═════ Items ═════

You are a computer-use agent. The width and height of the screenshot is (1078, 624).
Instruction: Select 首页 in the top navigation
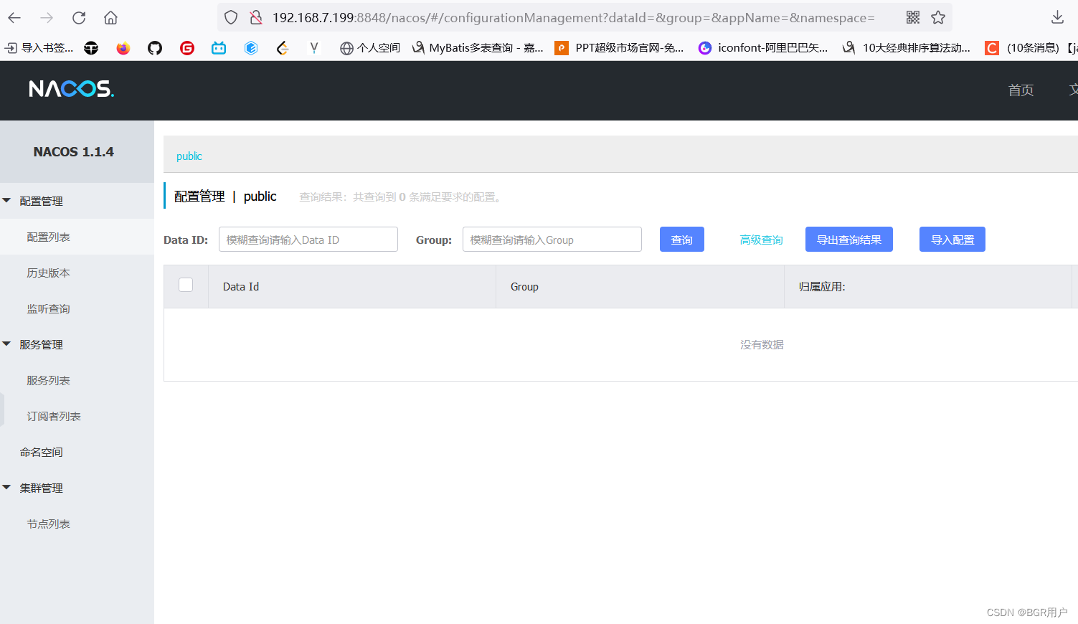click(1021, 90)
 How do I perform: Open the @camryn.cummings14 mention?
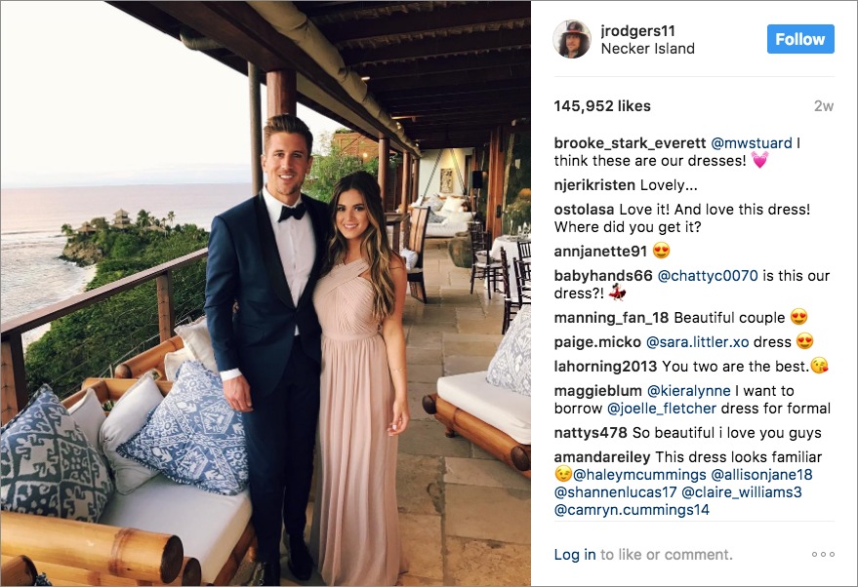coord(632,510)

═════
═════ Items ═════

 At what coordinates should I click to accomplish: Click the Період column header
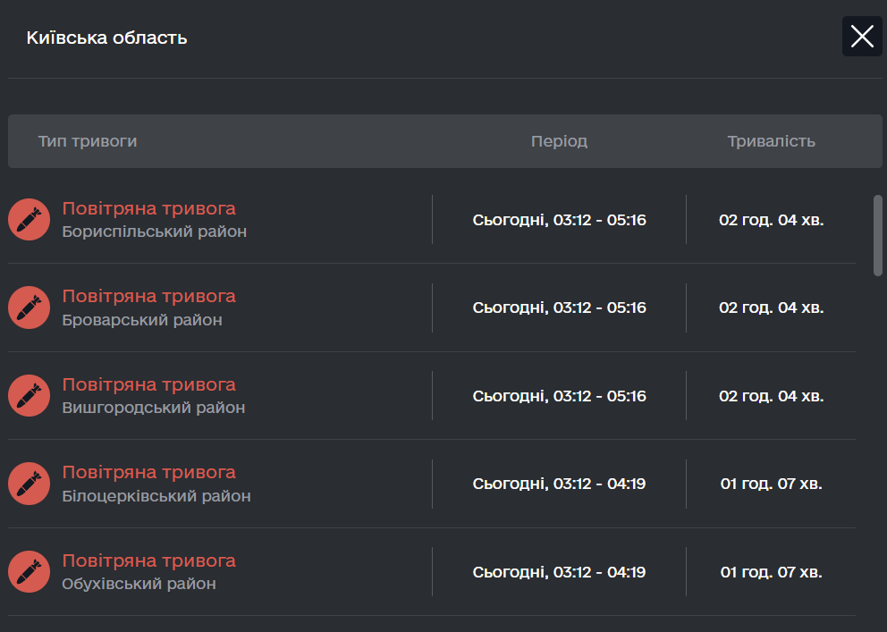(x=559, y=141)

═════

• What to do
Arrange the records as a Markdown table with the columns Row and Line, starting at the line that contains "At what coordinates" and ending at the line that contains "(x=559, y=141)". Number each row, skip blank lines, and leave the pictures out.

• Result for this task
| Row | Line |
|---|---|
| 1 |  At what coordinates should I click to accomplish: Click the Період column header |
| 2 | (x=559, y=141) |